Para comprobarlo le pido a los lectores que hagan un experimento intelectual -sugerido por mi amigo, el embajador Alberto Székely- y respondan a las siguientes preguntas. ¿Qué pasaría si hechos similares a los del 2 de octubre de 1968 ocurrieran hoy en el 2008? ¿Qué ocurriría si el Ejército disparara contra civiles desarmados? ¿Cómo responderían el sistema judicial y sus instituciones? ¿Presenciaríamos a un Presidente que reconoce culpas o le permite a los militares y a Juan Camilo Mouriño evadirlas? ¿Presenciaríamos a una Suprema Corte que se erige en defensora de los derechos humanos y las garantías individuales o que las ignora como en el caso de Lydia Cacho? ¿Presenciaríamos a unas televisoras que reportan cabalmente lo ocurrido o aplauden al Presidente por actuar con la mano firme mientras celebran que "fue un día soleado"? ¿Los partidos se aprestarían a denunciar a los responsables o intentarían "blindarlos" como hace hoy el PRI con Mario Marín? ¿La impunidad inaugurada hace 40 años sería combatida por todos los niveles de gobierno o más bien los involucrados intentarían protegerse entre sí?
Éstas son preguntas relevantes porque apuntan a lo que Graham Greene llamaría the heart of the matter, "el corazón del asunto": un sistema político y un andamiaje institucional construidos sobre los cimientos de la impunidad garantizada, la complicidad compartida, la protección asegurada, la ciudadanía ignorada. Un sistema que sobrevive gracias a la inexistencia de mecanismos imprescindibles de rendición de cuentas como la reelección.
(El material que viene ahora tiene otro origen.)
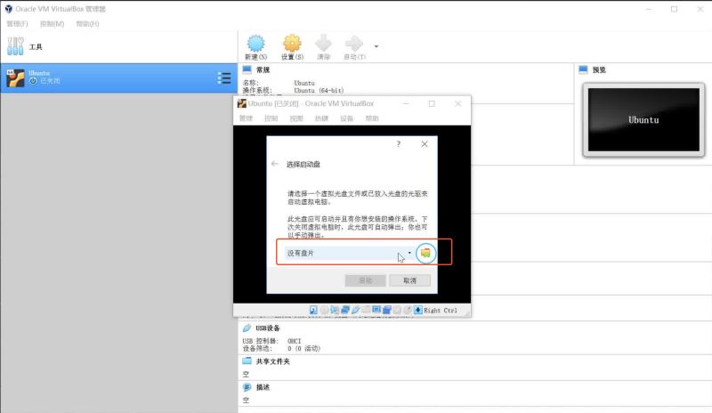Click the 启动 button in the dialog

tap(366, 279)
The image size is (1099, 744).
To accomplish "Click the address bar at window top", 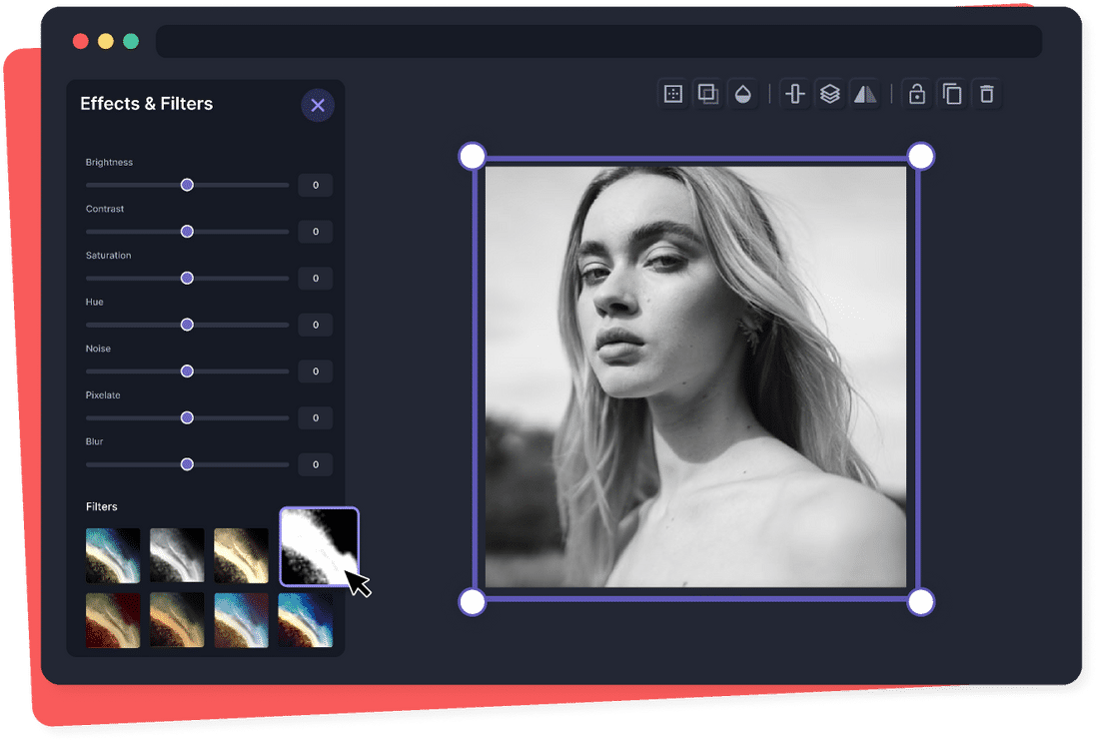I will click(x=598, y=42).
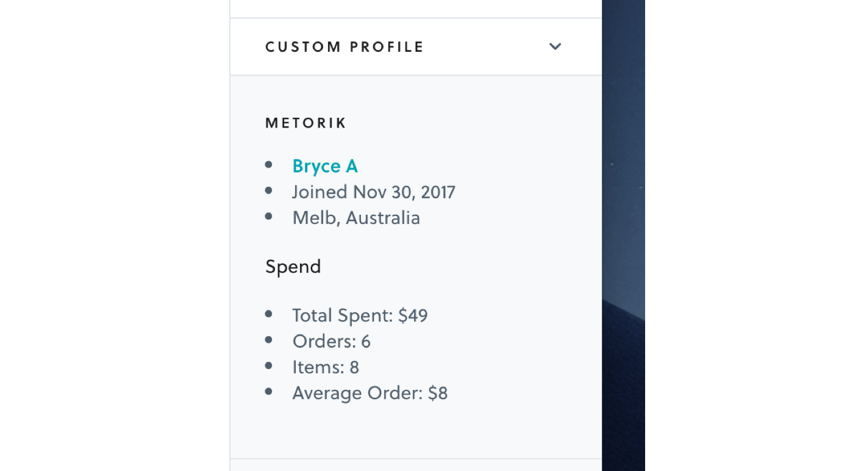
Task: Click the bullet next to Orders
Action: (269, 340)
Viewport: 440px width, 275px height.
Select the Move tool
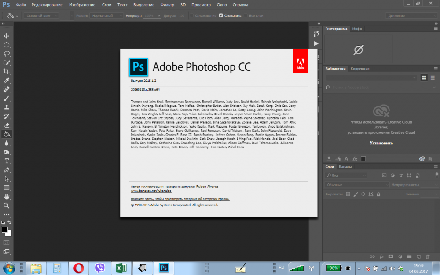(7, 36)
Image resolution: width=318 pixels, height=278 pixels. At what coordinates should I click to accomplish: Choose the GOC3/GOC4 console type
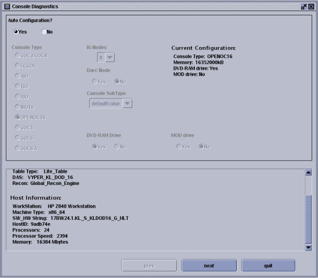17,55
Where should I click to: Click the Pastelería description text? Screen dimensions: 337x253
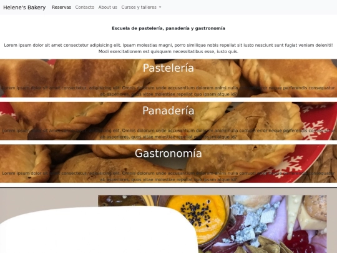click(169, 91)
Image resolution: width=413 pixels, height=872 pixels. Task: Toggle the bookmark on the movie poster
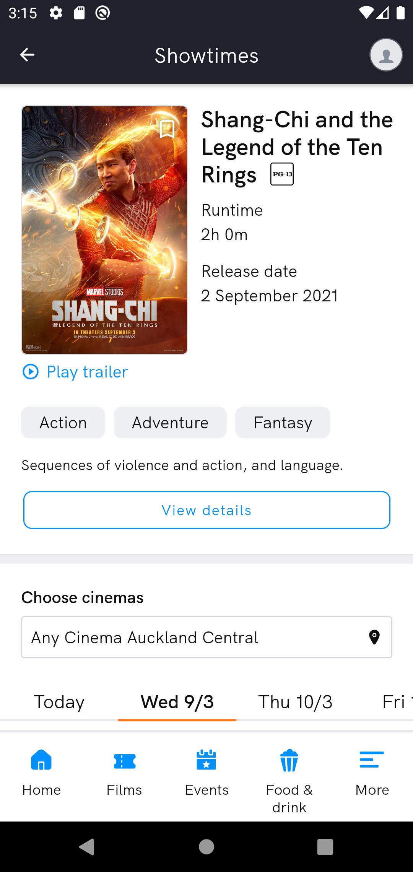[x=167, y=129]
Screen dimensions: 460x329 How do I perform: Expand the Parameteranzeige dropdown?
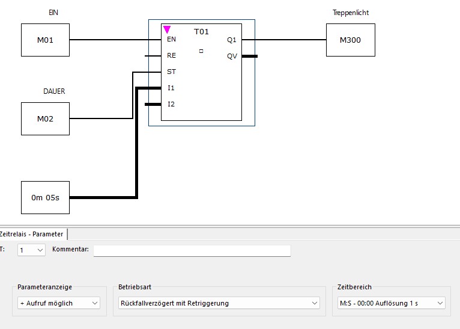click(58, 303)
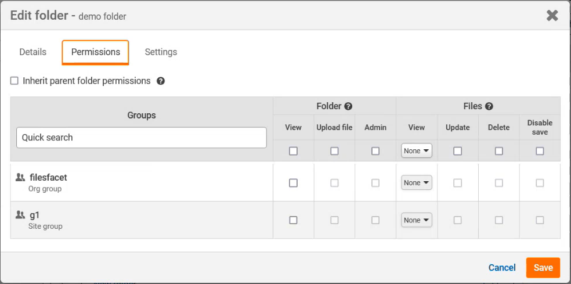Check Folder View for filesfacet group
Viewport: 571px width, 284px height.
293,183
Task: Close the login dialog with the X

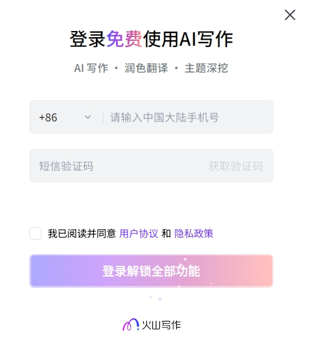Action: pos(290,15)
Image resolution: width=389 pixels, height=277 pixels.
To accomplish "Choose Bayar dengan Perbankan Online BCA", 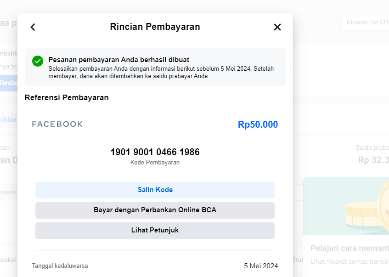I will click(155, 210).
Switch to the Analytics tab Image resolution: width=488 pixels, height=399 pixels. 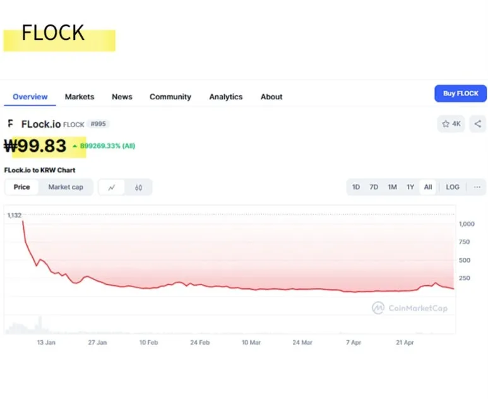tap(226, 97)
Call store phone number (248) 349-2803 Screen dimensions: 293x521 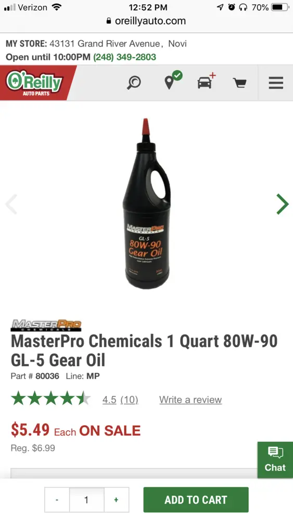coord(124,57)
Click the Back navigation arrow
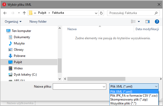163x106 pixels. click(x=5, y=12)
Un sistema que continúa vivo a pesar de la alternancia porque en realidad jamás fue enterrado. Dado que nunca hubo un deslinde de las peores prácticas del pasado, sobreviven en el presente. Dado que nunca hubo un Estado de Derecho real, ahora resulta imposible apelar a él. Dado que nunca se diseñaron instrumentos para darle peso a la sociedad, ahora no acarrea grandes costos ignorar sus demandas o atenderlas teatralmente con la instalación de un Consejo.
Por ello el verdadero reto para el gobierno y la sociedad es entender el significado de un verdadero "hasta aquí". Y eso entrañaría ir más allá de las 75 medidas contempladas hasta ahora. Entrañaría combatir la cultura de la impunidad en los lugares donde nació y creció: en Los Pinos y en el Ejército y en el SNTE y en el SNTPRM y en la Secretaría de Gobernación y en la Quinta Colorada de Tabasco y en la gubernatura de Puebla y en las mansiones de Arturo Montiel. Porque si no somos capaces de alzar la vara -como lo exige Alejandro Martí- para medir el daño que la clase política le ha hecho a la casa mexicana, será cada vez más difícil convivir en ella.